Data for analysis —
▬▬▬▬▬▬▬▬▬▬

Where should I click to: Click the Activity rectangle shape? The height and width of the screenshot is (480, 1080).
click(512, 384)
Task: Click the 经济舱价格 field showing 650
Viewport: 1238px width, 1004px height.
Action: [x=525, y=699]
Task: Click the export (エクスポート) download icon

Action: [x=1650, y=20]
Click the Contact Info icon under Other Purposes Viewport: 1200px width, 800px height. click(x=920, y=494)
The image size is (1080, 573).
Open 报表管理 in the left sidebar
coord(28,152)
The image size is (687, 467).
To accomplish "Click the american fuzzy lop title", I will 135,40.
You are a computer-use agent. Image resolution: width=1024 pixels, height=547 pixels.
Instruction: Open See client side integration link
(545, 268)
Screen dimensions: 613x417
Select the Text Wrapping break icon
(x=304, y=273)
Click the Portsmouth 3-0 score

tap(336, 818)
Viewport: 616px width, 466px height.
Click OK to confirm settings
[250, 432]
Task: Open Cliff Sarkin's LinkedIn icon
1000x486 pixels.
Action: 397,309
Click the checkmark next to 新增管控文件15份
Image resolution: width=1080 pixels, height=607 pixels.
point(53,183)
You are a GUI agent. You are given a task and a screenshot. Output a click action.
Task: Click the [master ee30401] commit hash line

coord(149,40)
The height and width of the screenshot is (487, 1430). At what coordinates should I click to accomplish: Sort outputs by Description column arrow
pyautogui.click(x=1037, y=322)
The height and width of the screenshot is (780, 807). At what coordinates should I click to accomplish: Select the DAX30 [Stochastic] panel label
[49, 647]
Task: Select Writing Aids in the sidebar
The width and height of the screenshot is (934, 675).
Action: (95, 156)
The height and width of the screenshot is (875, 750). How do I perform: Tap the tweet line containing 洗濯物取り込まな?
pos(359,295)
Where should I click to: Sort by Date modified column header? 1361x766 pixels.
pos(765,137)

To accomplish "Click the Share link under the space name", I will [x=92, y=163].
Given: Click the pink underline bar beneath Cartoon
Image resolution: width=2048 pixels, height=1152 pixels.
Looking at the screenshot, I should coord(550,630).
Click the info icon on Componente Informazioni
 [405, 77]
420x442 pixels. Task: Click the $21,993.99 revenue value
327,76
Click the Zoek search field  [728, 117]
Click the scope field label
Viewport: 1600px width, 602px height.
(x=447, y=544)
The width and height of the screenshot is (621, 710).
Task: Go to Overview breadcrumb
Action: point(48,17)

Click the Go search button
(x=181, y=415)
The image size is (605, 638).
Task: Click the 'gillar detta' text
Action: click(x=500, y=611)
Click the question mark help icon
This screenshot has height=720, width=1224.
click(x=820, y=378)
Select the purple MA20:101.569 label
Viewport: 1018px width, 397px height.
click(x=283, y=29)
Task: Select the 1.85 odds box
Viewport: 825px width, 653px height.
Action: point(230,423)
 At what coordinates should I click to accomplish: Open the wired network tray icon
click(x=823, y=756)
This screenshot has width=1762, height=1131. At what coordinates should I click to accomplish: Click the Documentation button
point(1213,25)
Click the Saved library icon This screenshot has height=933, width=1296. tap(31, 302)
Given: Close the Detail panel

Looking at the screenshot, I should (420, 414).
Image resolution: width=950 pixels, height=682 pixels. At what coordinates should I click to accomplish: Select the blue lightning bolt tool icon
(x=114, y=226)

▬▬▬▬▬▬▬▬▬▬

Problem to work on — Word for word, restate the lines running from the one containing "Viewport: 825px width, 653px height." through the final line of the records above, and nothing besides.

Finished task —
Viewport: 825px width, 653px height.
Action: point(230,423)
 At what coordinates should I click to accomplish: Open the wired network tray icon
click(x=823, y=756)
This screenshot has width=1762, height=1131. At what coordinates should I click to accomplish: Click the Documentation button
point(1213,25)
Click the Saved library icon This screenshot has height=933, width=1296. tap(31, 302)
Given: Close the Detail panel

Looking at the screenshot, I should (420, 414).
Image resolution: width=950 pixels, height=682 pixels. At what coordinates should I click to accomplish: Select the blue lightning bolt tool icon
(x=114, y=226)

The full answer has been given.